Scotty shook his head. “True, man. So true.”
Scotty leaned against a nearby tree and fell silent. He had that look about him, the one he got when he was considering whether it was worth it to keep on doing this work. Kelly saw it now and again, mostly when the Department assigned them something in the darker part of the gray area.
This time it wasn't the Department's fault. They'd come slam bang up against the wickedness of man, and Kelly couldn't tell if that made it easier or harder. He didn't think Scotty would take it personally that he himself had been a target not one but three times, but this last attack, when Scotty had almost ended up in an undersea sculpture garden, might be the last straw.

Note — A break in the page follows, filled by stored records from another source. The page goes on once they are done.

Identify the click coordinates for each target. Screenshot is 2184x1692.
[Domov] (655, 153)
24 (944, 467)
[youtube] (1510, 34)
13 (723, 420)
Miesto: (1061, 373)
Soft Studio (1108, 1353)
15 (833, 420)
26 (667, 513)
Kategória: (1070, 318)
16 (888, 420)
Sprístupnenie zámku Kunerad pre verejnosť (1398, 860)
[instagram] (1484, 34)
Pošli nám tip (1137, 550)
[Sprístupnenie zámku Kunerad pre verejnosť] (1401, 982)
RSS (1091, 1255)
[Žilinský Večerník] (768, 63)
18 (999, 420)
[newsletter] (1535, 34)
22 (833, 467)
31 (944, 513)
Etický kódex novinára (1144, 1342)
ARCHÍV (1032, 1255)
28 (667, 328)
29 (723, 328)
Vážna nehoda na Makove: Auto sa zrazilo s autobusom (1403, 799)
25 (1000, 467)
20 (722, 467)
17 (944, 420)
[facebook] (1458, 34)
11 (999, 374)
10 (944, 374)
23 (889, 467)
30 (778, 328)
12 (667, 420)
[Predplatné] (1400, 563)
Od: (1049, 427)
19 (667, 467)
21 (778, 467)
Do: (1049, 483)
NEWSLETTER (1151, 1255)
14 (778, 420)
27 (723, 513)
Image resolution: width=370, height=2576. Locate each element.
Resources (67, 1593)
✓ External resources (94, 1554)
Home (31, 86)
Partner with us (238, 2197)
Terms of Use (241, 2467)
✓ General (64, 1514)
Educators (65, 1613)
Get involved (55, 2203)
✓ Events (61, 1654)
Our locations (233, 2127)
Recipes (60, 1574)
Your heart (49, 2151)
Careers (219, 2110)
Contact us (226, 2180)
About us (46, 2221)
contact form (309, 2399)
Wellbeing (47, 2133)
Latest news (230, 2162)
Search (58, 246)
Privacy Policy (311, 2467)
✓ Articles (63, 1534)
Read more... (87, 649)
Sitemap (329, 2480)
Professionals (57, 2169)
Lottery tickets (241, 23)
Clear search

It seemed like it took forever. The birds were starting to peep in the bushes when finally Scotty gave one of those all-over “somebody's walking on my grave.” shudders, then looked down the road toward the lights. “How far did you say 'til I get my hot shower?”
“Five miles.”
Scotty pushed himself off the tree. “Let's get going,” he said, heading down the road, limping slightly.
“Your ankle gonna take it?”
“You just leave my ankle be,” Scotty replied testily.
“Is that what happened? Your ankle was why ol' Zark and his buddies caught you? Last I saw, you and your goat's milk were enjoying the dancing with the other tourists. Then suddenly you're being fitted with full-body cement overshoes.”
Scotty glared.
“OK, OK. Story for another time. I'll let you make it up to me, though. You can write the report. If they fire you for incompetence, you can use it to make your fortune as a novelist.”
“Ha ha.”
“No, really,” Kelly said. “It's got everything. Murder, ancient Greek cults, dancing girls. All you need is a dashing hero and a damsel in distress.”
“And that'd be you, right?”
“Of course I'm the dashing hero.”
“Actually, I thought I'd make you the damsel.”
Kelly grinned. Scotty was back, and that was just fine with Kelly.